To deploy our model, we can run the following command:

beam deploy models.py:internvl

The output will look like this:

=> Building image
=> Using cached image
=> Syncing files
Reading .beamignore file
Collecting files from /Users/minzi/Dev/beam/ex-repo/vllm
Added /Users/minzi/Dev/beam/ex-repo/vllm/models.py
Added /Users/minzi/Dev/beam/ex-repo/vllm/tool_chat_template_mistral.jinja
Added /Users/minzi/Dev/beam/ex-repo/vllm/README.md
Added /Users/minzi/Dev/beam/ex-repo/vllm/chat.py
Added /Users/minzi/Dev/beam/ex-repo/vllm/inference.py
Collected object is 14.46 KB
=> Files already synced
=> Deploying
=> Deployed 🎉
=> Invocation details
curl -X POST 'https://internvl-15c4487-v4.app.beam.cloud' \
-H 'Connection: keep-alive' \
-H 'Content-Type: application/json' \
-H 'Authorization: Bearer YOUR_TOKEN' \
-d '{}'

Using the API

Pre-requisites

Once your function is deployed, you can interact with it using the OpenAI Python client.

To get started, you can clone the example repository and run the chat.py script.

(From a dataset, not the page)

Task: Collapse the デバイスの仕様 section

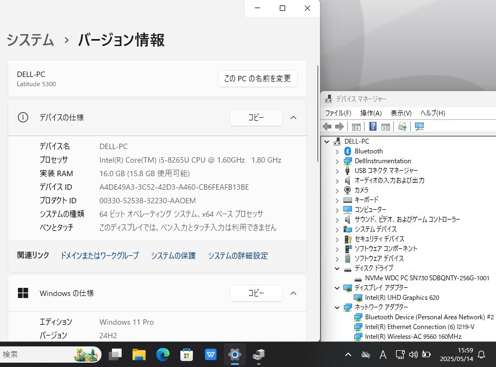Action: [293, 117]
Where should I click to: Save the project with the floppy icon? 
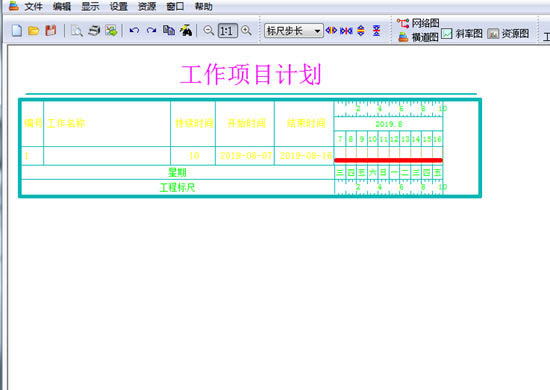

Make sure you have the openai library installed locally, since that is how we interact with the deployed API.

git clone https://github.com/beam-cloud/examples.git
cd examples/vllm
pip install openai
python chat.py  

Starting a Dialogue

You will be greeted with a prompt to enter the URL of your deployed function.

Once you enter the URL, the container will initialize on Beam and you will be able to interact with the model.

Welcome to the CLI Chat Application!

Type 'quit' to exit the conversation.

Enter the app URL: https://internvl-instruct-15c4487-v3.app.beam.cloud

Model OpenGVLab/InternVL2_5-8B is ready

Question: What is in this image?

Image link (press enter to skip): https://upload.wikimedia.org/wikipedia/commons/7/74/White_domesticated_duck,_stretching.jpg

Assistant:  The image you've shared is of a white duck standing on a grassy field. The duck, with its distinctive orange beak and feet, is facing to the left. 

To host other models, you can simply change the arguments you pass into the VLLM class.